> REQUIRED WORK: Only lines containing the word "agent" are needed; pull them out of the material.

> RECORDS FOR THE EXERCISE:
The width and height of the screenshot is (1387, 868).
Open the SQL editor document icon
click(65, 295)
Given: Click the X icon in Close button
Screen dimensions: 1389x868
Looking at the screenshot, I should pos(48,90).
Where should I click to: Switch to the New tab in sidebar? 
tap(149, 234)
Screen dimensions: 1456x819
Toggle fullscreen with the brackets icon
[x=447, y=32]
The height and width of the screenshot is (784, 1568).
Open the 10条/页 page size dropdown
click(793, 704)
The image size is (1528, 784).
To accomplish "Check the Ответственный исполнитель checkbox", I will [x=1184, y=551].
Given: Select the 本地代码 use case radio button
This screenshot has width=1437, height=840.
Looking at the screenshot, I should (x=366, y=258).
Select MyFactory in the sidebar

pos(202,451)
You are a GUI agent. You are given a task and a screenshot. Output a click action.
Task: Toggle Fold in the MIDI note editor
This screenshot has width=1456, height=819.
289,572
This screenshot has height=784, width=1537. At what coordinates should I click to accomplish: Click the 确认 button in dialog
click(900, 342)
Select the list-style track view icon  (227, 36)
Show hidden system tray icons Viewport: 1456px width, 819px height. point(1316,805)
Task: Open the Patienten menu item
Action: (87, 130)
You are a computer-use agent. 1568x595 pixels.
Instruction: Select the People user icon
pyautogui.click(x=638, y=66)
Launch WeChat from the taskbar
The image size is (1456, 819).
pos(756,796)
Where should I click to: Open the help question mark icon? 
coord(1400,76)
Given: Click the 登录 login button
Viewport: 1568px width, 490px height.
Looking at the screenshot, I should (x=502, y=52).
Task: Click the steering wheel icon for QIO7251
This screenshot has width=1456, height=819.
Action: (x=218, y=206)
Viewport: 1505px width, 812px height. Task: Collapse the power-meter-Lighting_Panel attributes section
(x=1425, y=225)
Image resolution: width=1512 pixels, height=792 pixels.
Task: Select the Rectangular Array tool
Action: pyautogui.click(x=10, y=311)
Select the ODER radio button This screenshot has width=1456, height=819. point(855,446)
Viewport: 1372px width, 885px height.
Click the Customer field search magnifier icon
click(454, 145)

> WRITTEN SOLUTION:
You are a GUI agent. You are given a task and a screenshot. Output a click action.
You are a computer-use agent. 1568x595 pixels.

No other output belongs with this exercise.